One dollar, one vote
- April 29, 2014
“Impeach Earl Warren!” was written in large block letters across the billboard. Seen from the back seat of our family station wagon, an off-white Rambler American, I remember asking who Earl Warren was and being told he was the chief justice of the U.S. Supreme Court. Back in the early 1960s such signs were common in the rural South.
President Dwight Eisenhower appointed Warren, a former Republican governor of California, to the Supreme Court in 1953. The Warren Court, as it later became known, presided over several landmark cases ultimately reshaping the social landscape of the U.S.
Brown v. Board of Education (1954) banned racial segregation in public schools. Engel v. Vitale (1962) held that public school-sponsored prayer violated the separation of church and state. Gideon v. Wainwright (1963) established publically funded legal counsel for indigent defendants in criminal cases.
Reynolds v. Sims (1964) established the principle of “one man, one vote,” still used today in legislative redistricting. Miranda v. Arizona (1966) held that persons in police custody must have their rights clearly explained, including the right to remain silent and the right to an attorney.
Brown v. Board of Education as heard before the U.S. Supreme Court combined five cases, including Davis v. County School Board of Prince Edward County originally filed in Virginia and argued by Oliver Hill of Richmond.
Furthermore, the decisions of the Warren Court are said to have fueled the early activism of Lynchburg preacher and televangelist Jerry Falwell, who would later found a political organization called the Moral Majority in the late 1970s.
Perhaps to some these decisions remain controversial today, and one can only imagine how they boiled in the cauldron of civil unrest in the 1960s.
Warren was never impeached and remained on the court until his retirement in the spring of 1969 at age 78. In the ensuing years, appointments to the Supreme Court have often been contentious. Our contemporary understanding of politics is shaped by the legacy of the Warren Court, a time when conservative values clashed with liberal ones and ideological divisions among the justices were a deciding factor in many rulings.
It is unfortunate and perhaps politically naïve to think that because Supreme Court justices are appointed for life they will rise above partisan divisions and ideological differences. But then again, after more than 200 years, the intent of the framers of our Constitution does require occasional interpretation.
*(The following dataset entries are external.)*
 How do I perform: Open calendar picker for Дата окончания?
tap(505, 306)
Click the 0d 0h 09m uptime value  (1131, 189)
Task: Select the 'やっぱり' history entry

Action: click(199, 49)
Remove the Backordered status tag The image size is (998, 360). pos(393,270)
Today’s court is much different from the Warren Court. The political pendulum has swung to the right; the Roberts Court is more conservative, at best evenly divided.
Much like the Warren Court had an impact on social issues, the Roberts Court is reshaping our electoral landscape. Two decisions, Citizens United v. Federal Election Commission (2010) and McCutcheon v. Federal Election Commission (2014) have rolled back much of what Congress had previously done to restrict, limit or reform the influence of money in politics.
The Citizens United case struck down portions of the McCain-Feingold Bipartisan Campaign Reform Act of 2002, specifically those that prohibited independent political expenditures by corporations, nonprofits and labor unions. This change has engendered the rise of so-called super PACs. Karl Rove’s American Crossroads super PAC and nonprofit Crossroads GPS, spent over $300 million in the 2012 election cycle, a princely sum greater than the entire amount spent by the Republican National Committee.
Last month, the McCutcheon decision upheld the $2,600 limit on contributions by donors to individual candidates but entirely eliminated the aggregate cap of $74,600 that an individual was permitted to donate to candidate committees, PACs and political parties during a two-year election cycle, meaning that there is virtually no limit on the flow of money into politics.
Central to these two decisions by the Roberts Court is the concept that political contributions are a form of “political speech” protected by the First Amendment. The court has opined that the only reason for intervention in political donations is to avoid corruption or the appearance of corruption. Furthermore, in McCutcheon, corruption is narrowly defined as only quid pro quo (something for something) and does not include efforts to obtain access to elected officials or influence over parties.
These hard decisions reflect the court’s thinking that limits on political spending are an attempt by the legislative branch to level the economic playing field of politics, something not envisioned by our founding fathers for whom social and economic status were both important qualifiers for leadership.
The judicial branch rarely wins a popularity contest. Despite enjoying support from a public weary of seeing so much money flowing into elections, campaign finance restrictions largely are unconstitutional, the court has found. If a significant legacy of the Warren Court was “one person, one vote,” perhaps for the Roberts Court it will be “one dollar, one vote.”